What needs to be done
All of the data below must be repeated exactly.

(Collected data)
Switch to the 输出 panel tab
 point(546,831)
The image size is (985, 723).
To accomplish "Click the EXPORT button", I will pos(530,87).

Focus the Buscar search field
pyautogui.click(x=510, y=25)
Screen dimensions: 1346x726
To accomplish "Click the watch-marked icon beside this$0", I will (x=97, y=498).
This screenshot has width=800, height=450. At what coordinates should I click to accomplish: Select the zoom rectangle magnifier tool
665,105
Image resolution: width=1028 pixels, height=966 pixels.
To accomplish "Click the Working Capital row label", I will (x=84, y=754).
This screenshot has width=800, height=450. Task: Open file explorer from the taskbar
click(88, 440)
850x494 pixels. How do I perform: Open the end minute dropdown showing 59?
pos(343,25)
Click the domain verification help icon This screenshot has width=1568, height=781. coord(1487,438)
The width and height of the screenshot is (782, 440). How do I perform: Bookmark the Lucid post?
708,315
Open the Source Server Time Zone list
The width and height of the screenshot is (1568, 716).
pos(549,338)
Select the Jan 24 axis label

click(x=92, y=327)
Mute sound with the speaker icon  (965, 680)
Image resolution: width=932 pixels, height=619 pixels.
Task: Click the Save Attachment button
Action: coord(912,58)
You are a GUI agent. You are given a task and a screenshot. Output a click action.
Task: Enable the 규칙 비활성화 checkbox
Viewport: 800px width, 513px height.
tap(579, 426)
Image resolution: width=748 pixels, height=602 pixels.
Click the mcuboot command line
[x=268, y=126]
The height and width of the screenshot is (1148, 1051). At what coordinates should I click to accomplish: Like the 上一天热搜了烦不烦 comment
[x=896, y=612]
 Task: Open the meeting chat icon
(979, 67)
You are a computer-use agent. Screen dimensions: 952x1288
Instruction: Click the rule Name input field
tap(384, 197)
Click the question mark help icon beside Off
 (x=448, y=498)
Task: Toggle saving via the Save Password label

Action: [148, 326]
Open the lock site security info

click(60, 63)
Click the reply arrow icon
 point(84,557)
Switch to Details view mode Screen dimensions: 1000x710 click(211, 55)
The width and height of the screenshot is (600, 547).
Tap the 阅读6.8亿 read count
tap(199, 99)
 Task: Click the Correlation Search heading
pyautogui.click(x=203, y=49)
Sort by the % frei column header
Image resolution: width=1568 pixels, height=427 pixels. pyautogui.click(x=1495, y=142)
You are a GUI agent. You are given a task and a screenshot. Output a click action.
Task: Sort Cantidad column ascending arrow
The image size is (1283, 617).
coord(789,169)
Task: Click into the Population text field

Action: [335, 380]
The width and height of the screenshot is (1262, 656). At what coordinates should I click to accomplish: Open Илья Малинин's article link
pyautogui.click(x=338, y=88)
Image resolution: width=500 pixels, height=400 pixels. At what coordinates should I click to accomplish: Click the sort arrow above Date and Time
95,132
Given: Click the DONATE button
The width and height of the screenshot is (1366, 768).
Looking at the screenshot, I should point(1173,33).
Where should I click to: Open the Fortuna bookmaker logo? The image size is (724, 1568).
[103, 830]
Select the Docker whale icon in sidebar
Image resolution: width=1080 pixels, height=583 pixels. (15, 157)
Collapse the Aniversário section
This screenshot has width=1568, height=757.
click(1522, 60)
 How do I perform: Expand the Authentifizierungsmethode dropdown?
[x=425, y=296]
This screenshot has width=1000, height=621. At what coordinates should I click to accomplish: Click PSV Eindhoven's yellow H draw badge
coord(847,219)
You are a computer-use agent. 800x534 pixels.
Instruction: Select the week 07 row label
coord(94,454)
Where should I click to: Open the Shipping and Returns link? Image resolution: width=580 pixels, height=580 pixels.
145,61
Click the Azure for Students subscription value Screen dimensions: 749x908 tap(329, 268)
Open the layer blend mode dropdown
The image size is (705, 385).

Reply
Switch to the 输出 panel tab
 point(546,831)
The image size is (985, 723).
To accomplish "Click the EXPORT button", I will pos(530,87).

Focus the Buscar search field
pyautogui.click(x=510, y=25)
Screen dimensions: 1346x726
To accomplish "Click the watch-marked icon beside this$0", I will (x=97, y=498).
This screenshot has width=800, height=450. At what coordinates should I click to accomplish: Select the zoom rectangle magnifier tool
665,105
Image resolution: width=1028 pixels, height=966 pixels.
To accomplish "Click the Working Capital row label", I will (x=84, y=754).
This screenshot has width=800, height=450. Task: Open file explorer from the taskbar
click(88, 440)
850x494 pixels. How do I perform: Open the end minute dropdown showing 59?
pos(343,25)
Click the domain verification help icon This screenshot has width=1568, height=781. coord(1487,438)
The width and height of the screenshot is (782, 440). How do I perform: Bookmark the Lucid post?
708,315
Open the Source Server Time Zone list
The width and height of the screenshot is (1568, 716).
pos(549,338)
Select the Jan 24 axis label

click(x=92, y=327)
Mute sound with the speaker icon  (965, 680)
Image resolution: width=932 pixels, height=619 pixels.
Task: Click the Save Attachment button
Action: coord(912,58)
You are a GUI agent. You are given a task and a screenshot. Output a click action.
Task: Enable the 규칙 비활성화 checkbox
Viewport: 800px width, 513px height.
tap(579, 426)
Image resolution: width=748 pixels, height=602 pixels.
Click the mcuboot command line
[x=268, y=126]
The height and width of the screenshot is (1148, 1051). At what coordinates should I click to accomplish: Like the 上一天热搜了烦不烦 comment
[x=896, y=612]
 Task: Open the meeting chat icon
(979, 67)
You are a computer-use agent. Screen dimensions: 952x1288
Instruction: Click the rule Name input field
tap(384, 197)
Click the question mark help icon beside Off
 (x=448, y=498)
Task: Toggle saving via the Save Password label

Action: [148, 326]
Open the lock site security info

click(60, 63)
Click the reply arrow icon
 point(84,557)
Switch to Details view mode Screen dimensions: 1000x710 click(211, 55)
The width and height of the screenshot is (600, 547).
Tap the 阅读6.8亿 read count
tap(199, 99)
 Task: Click the Correlation Search heading
pyautogui.click(x=203, y=49)
Sort by the % frei column header
Image resolution: width=1568 pixels, height=427 pixels. pyautogui.click(x=1495, y=142)
You are a GUI agent. You are given a task and a screenshot. Output a click action.
Task: Sort Cantidad column ascending arrow
The image size is (1283, 617).
coord(789,169)
Task: Click into the Population text field

Action: [335, 380]
The width and height of the screenshot is (1262, 656). At what coordinates should I click to accomplish: Open Илья Малинин's article link
pyautogui.click(x=338, y=88)
Image resolution: width=500 pixels, height=400 pixels. At what coordinates should I click to accomplish: Click the sort arrow above Date and Time
95,132
Given: Click the DONATE button
The width and height of the screenshot is (1366, 768).
Looking at the screenshot, I should point(1173,33).
Where should I click to: Open the Fortuna bookmaker logo? The image size is (724, 1568).
[103, 830]
Select the Docker whale icon in sidebar
Image resolution: width=1080 pixels, height=583 pixels. (15, 157)
Collapse the Aniversário section
This screenshot has width=1568, height=757.
click(1522, 60)
 How do I perform: Expand the Authentifizierungsmethode dropdown?
[x=425, y=296]
This screenshot has width=1000, height=621. At what coordinates should I click to accomplish: Click PSV Eindhoven's yellow H draw badge
coord(847,219)
You are a computer-use agent. 800x534 pixels.
Instruction: Select the week 07 row label
coord(94,454)
Where should I click to: Open the Shipping and Returns link? Image resolution: width=580 pixels, height=580 pixels.
145,61
Click the Azure for Students subscription value Screen dimensions: 749x908 tap(329, 268)
Open the layer blend mode dropdown
The image size is (705, 385).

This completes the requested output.